El-Bizri’nin Suudi Arabistan düşmanlığına misal verelim; üyelerinin, Harem-i Şerifi, yani Kabe’yi 1979 yılında iki hafta işgal eden Cüheyman el-Uteybi hareketini ele alırken ki yorumu.
 
Ali Amim’e göre, Delal el-Bizri, Cüheyman’ın şiddete başvurmasının sebebinin hükümet tarafından taleplerine kulak asılmamasından kaynaklandığını düşünüyor. Bu da doğru değil, hatta külliyen yanlış bir iddia.
 
Neden?
 
Ali Amim, el-Bizri’nin yazılarını eleştirirken: ‘Açıkça söyleyeyim; Cüheyman el-Uteybi’yi içine soktuğunuz çağdaş yorum, kendisini ve fikirlerini bilenleri güldürür. Güldüklerinde de onlar değil, kendin ettin, bilmiş ol diyor.
 
Ali Amim’in el-Bizri’ye şunu söylemesi ise beni dehşete düşürdü; ‘dediğiniz tam tersine, Cüheyman kendini Müslümanların beklenen mehdisi ilan etmedi, öyle bir talebi de olmadı, müritlerinden biri olan eniştesinin gördüğü bir rüya üzerine eniştesi mehdi olduğunu iddia etti.’

Yaşadığımız günde etkilerini hala hissettiğimiz ve hala yazılan çizilen büyük bir olay hakkındaki bu türden ‘ilkesel’ hataların sebebi, devrimci körlük ve içsel saplantı olsa gerek.
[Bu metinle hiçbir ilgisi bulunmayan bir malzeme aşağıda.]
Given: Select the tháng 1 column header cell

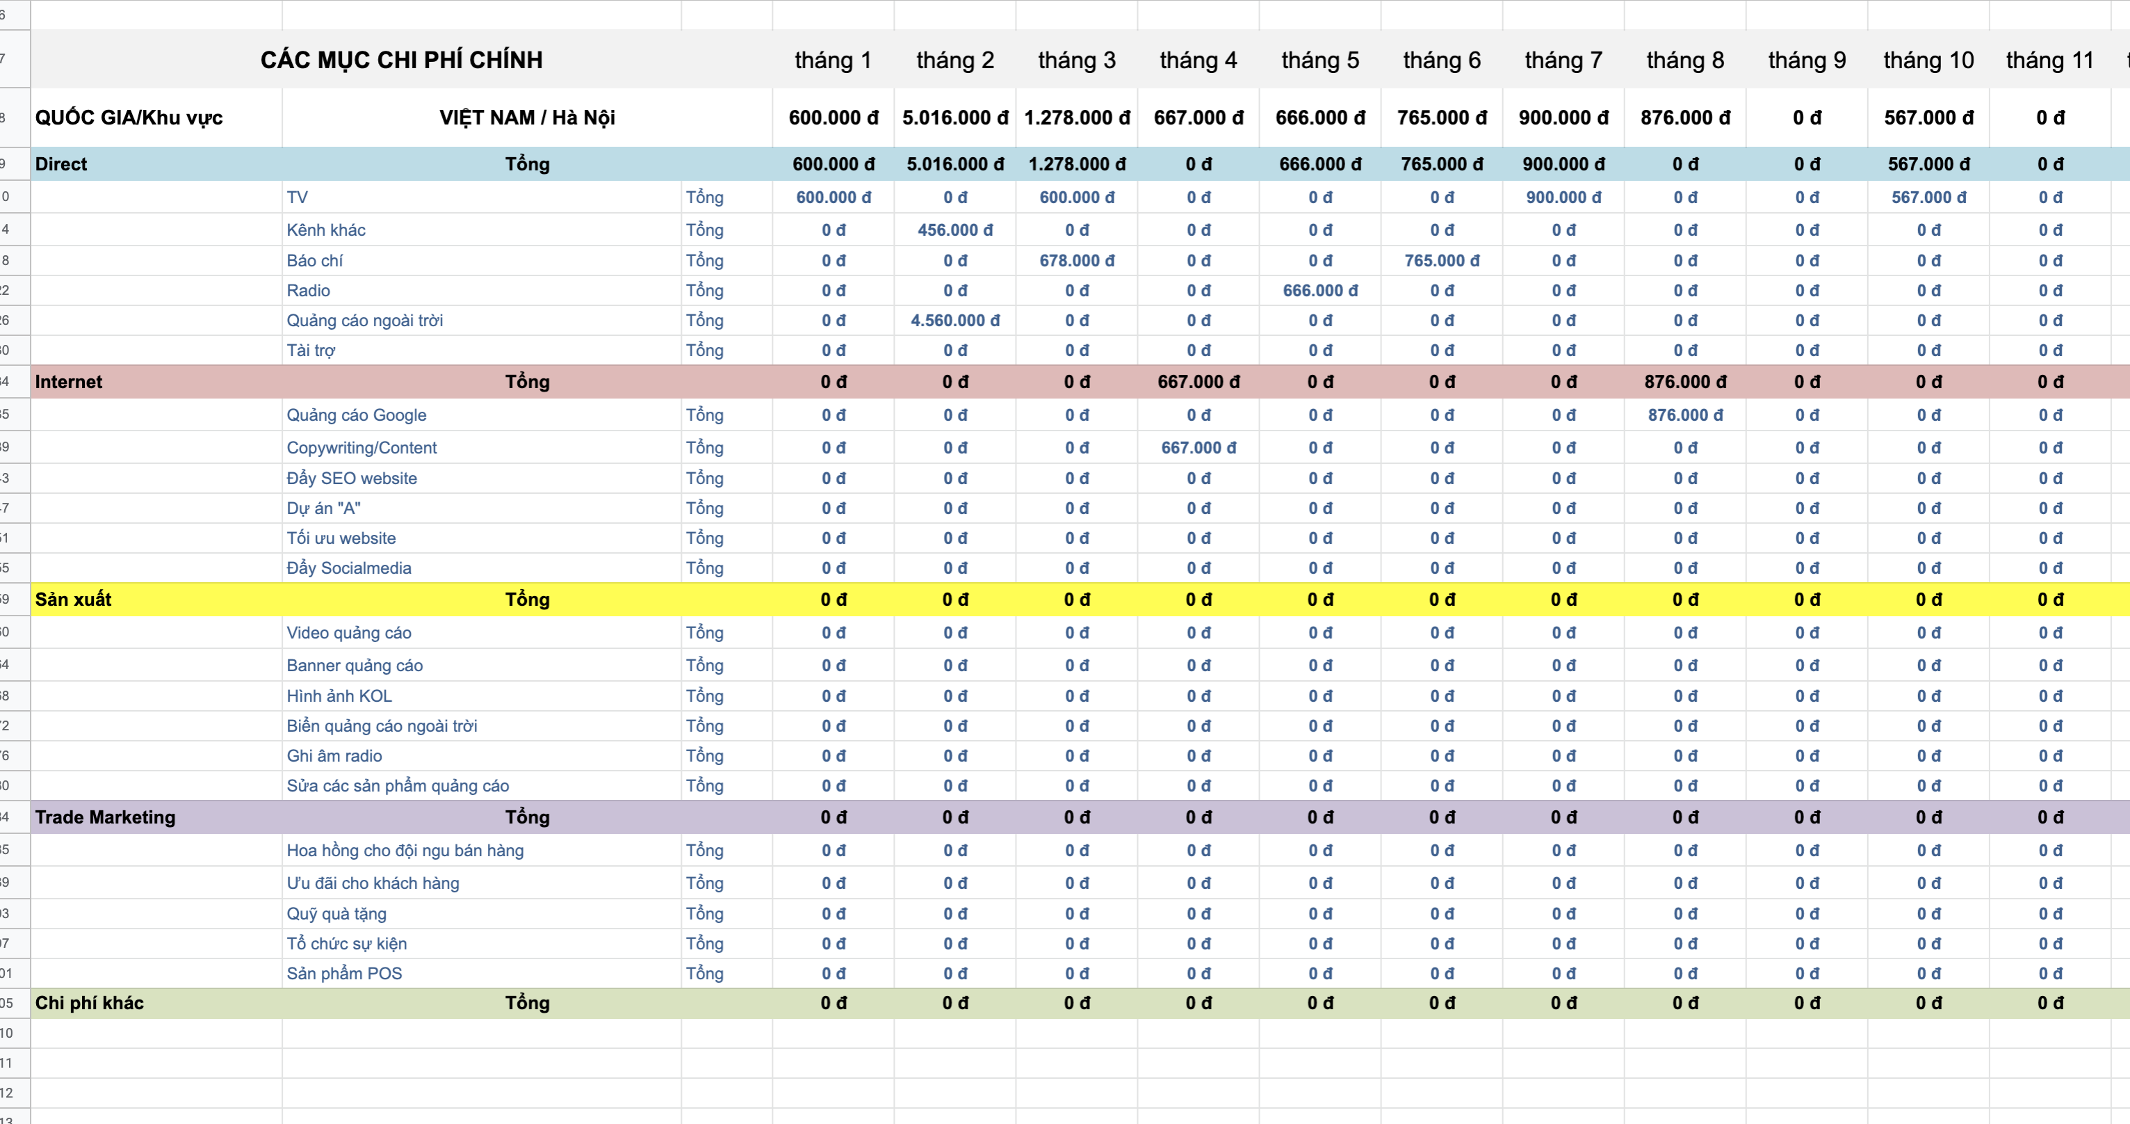Looking at the screenshot, I should pos(833,60).
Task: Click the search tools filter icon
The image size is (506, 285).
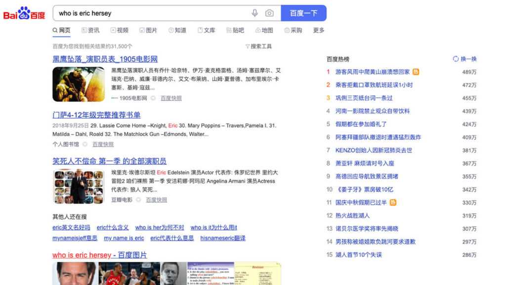Action: pyautogui.click(x=248, y=47)
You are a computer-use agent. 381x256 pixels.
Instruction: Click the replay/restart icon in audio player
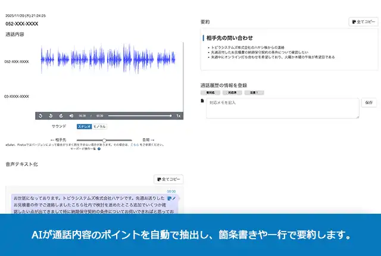pyautogui.click(x=40, y=115)
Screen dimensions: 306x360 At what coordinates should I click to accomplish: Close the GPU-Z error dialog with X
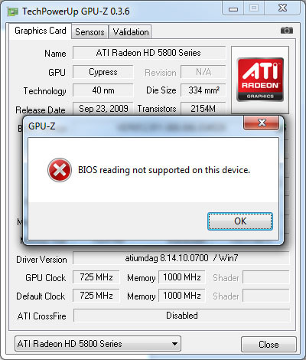pyautogui.click(x=262, y=123)
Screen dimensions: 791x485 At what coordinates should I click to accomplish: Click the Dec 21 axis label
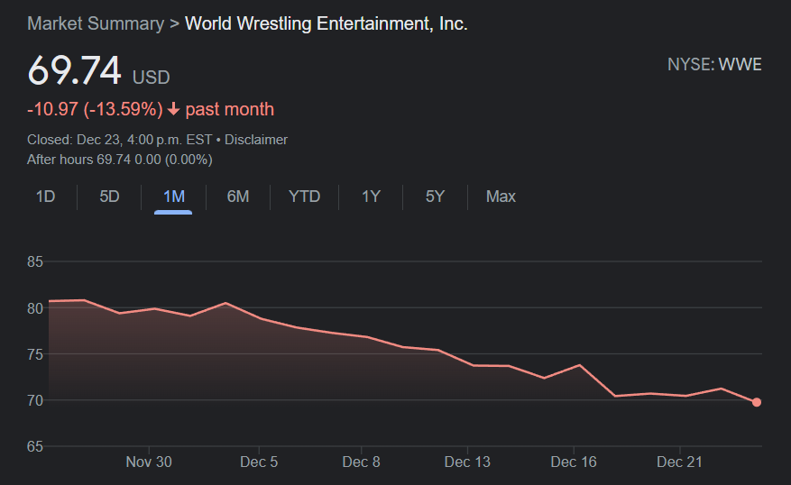pos(679,462)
Bilirsiniz; saplantı bir insanı hem kör eder, hem de sağar.
 
Ali Amim’in Delal el-Bizri’ye olan eleştirilerine geniş yer verdiğimin farkındayım, zira içinde olduğumuz durgun havayı temizlemek için yüksek dozda oksijene ihtiyacımızın olduğunu biliyorum.  
 
Yazı yazmak ve bir şeyler söylemek amacıyla dikkat etmeksizin ve incelemeksizin yazanlar var, yukarıda yazdıklarım bunun bir örneği.